# oquirrh stansbury



## Jugganuts (Oct 8, 2015)

I have a general rifle tag for this year. I have never harvested a deer and this year hopefully will be my first one. I am wondering if anyone has any tips or advice on where to hunt this unit at. I am familiar with the area i haven't had any real luck with scouting haven't seen much of anything as far as bucks go. Seems to me that all the bucks are hanging out in town.


----------



## 3arabians (Dec 9, 2014)

I'm confused. You said you were trying to get your first buck on the Manti on a different thread?


----------



## ridgetop (Sep 13, 2007)

3arabians said:


> I'm confused. You said you were trying to get your first buck on the Manti on a different thread?


That was last year.;-)


----------



## 3arabians (Dec 9, 2014)

Ha! I just saw the 2 posts from the OP asking for help around the same dates and didn't look at the years.


----------



## martymcfly73 (Sep 17, 2007)

Go post this on monster muleys and ask JRay permission to hunt his mountain range first. Once you get permission them we can help you get started.😉


----------



## Two point (Sep 26, 2016)

If you have a wheeler, I would start in the Stansbury mountains. If you are on foot, then the oquirrhs. On opening morning go wherever you see a lot of trucks going, then get out and hike a few miles away from the road. That should do for anywhere in the unit.


----------



## ridgetop (Sep 13, 2007)

Heck, I'm impressed that you spelled the unit correctly.
Most people don't.
You should be able to find a 2 point South of Stockton and Ophir Canyon in the foothills and sage flats.
Also, there are places you can ride atv's on the Oquirrh's too.


----------



## Fowlmouth (Oct 4, 2008)

Jugganuts said:


> Seems to me that all the bucks are hanging out in town.


It seems that way to me too. There are some big boys that hang around my house all year.
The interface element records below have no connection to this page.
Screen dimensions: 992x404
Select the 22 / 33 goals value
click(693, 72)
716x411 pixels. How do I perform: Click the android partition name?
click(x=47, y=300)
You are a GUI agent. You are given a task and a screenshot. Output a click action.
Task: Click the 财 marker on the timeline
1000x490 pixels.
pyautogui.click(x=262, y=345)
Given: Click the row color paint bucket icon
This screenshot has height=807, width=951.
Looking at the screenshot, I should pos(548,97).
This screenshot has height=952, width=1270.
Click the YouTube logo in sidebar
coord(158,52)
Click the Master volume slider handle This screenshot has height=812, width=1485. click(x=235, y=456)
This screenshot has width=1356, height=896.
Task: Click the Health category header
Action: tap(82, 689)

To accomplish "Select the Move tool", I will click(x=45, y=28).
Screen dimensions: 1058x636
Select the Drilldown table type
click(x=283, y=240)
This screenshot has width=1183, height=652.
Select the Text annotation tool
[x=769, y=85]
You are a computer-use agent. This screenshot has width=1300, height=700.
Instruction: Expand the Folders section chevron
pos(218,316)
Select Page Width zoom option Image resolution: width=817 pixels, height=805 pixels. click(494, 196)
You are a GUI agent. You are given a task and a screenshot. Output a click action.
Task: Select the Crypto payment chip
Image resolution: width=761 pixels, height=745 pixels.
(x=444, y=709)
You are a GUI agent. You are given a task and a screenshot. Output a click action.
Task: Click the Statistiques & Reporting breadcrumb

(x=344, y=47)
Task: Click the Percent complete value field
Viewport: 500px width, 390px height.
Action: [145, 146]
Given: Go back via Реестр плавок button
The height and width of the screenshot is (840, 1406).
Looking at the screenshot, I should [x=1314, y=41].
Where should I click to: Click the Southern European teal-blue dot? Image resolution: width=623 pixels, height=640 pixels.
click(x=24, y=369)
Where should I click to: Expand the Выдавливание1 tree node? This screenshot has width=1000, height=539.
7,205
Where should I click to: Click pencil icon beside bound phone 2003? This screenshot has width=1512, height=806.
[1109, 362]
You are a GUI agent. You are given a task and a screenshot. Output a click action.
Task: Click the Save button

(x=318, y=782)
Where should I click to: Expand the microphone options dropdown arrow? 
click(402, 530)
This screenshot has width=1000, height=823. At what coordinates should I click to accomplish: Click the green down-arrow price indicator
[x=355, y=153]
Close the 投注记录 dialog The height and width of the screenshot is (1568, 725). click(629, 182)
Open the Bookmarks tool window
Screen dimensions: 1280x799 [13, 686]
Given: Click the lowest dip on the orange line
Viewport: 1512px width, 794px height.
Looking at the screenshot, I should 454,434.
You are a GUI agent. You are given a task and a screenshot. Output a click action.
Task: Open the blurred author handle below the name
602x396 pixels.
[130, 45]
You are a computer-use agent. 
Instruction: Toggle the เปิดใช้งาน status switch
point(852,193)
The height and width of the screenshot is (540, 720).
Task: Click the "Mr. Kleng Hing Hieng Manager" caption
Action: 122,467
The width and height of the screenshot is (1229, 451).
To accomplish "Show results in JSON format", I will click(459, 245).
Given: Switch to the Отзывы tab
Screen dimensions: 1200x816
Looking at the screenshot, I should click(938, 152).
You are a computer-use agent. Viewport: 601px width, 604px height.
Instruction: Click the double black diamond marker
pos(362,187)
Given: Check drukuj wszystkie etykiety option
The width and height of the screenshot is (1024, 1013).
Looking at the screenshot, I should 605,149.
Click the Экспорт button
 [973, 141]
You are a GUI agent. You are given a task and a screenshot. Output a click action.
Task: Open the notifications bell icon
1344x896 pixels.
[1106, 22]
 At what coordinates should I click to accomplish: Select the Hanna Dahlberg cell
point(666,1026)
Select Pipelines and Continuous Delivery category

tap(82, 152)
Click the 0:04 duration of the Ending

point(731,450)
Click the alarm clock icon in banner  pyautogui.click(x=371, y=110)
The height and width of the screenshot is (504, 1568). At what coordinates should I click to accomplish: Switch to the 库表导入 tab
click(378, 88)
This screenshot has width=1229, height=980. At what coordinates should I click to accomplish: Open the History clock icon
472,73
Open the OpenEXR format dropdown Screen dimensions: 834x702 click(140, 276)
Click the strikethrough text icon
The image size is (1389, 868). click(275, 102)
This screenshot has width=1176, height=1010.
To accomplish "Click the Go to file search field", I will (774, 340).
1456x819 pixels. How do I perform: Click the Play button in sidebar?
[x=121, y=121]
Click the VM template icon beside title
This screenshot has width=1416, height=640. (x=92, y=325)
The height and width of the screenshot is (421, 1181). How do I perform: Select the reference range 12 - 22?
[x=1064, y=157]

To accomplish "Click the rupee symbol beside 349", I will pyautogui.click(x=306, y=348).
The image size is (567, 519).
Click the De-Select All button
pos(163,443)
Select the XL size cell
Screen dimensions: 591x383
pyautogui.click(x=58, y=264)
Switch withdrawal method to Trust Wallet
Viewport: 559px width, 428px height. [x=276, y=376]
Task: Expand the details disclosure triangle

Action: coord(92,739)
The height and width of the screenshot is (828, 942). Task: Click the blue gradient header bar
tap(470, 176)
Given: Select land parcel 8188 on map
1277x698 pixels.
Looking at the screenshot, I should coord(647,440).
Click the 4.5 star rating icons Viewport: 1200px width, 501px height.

I have seen some monsters this summer, but nothing huge since a week before the muzzleloader hunt. I haven't seen hardly any spikes or 2 points this year, the least amount in about 5 years. I wish the DWR would offer a doe hunt out here.


----------



## Rockroller17 (Oct 19, 2016)

Most of the bucks will be high,with a few cheating on the hayfields. Just stay after it,glass a lot,hunt as many days as you can.With the late season dates this year good things could happen! I've been hunting and exploring this unit over 40 years with a few interventions.Just getting so much inaccessible because of private ground.


----------



## rojo (Sep 8, 2008)

I grew up in Tooele and my grandfather ran sheep all over Settlement and Soldier Canyon. I've been hunting it for 50 years and unless you have permission to access private ground then your options are very limited. Fortunately my family is still a landowner.
You can hunt lower elevations in Settlement without permission and you could very likely find some smaller bucks right above the old rodeo grounds.


----------



## hazmat (Apr 23, 2009)

I have seen some real nice bucks in North and south willow out by grantsville. Not sure if it's in your boundaries my buddy hunts that unit just about every year and usually always ends up with a good 4 point.


----------



## Jugganuts (Oct 8, 2015)

Thanks for the replies everyone. I have been doing a bunch of scouting all week and have seen nothing but doe's. Hopefully a buck with pop up for me Saturday morning


----------



## Fowlmouth (Oct 4, 2008)

I saw 9 bucks on that unit last night. 4 of them were sparring with each other, it was fun to watch.


----------



## Fowlmouth (Oct 4, 2008)

13 bucks tonight....... Can't wait to get out in the morning.....


----------



## Jugganuts (Oct 8, 2015)

I hiked up a hill today and seen lots of does but no bucks. The area I was in was full of other hunters and the deer got spooked early and headed up into the upper mountains.


----------



## brendo (Sep 10, 2013)

Keep at it man it doesn't come as easy as it seems! Thanks for keeping us updated.


----------



## ridgetop (Sep 13, 2007)

Been out any more??


----------



## Fowlmouth (Oct 4, 2008)

My daughter missed a 2 point last night, so we headed back out again this evening. It was a bad night on the mountain with all the stupid people that don't know what binoculars are and they used their gun scopes to look at us. That pi$$es me off horribly. We came off the mountain early because of the dip$hits.


----------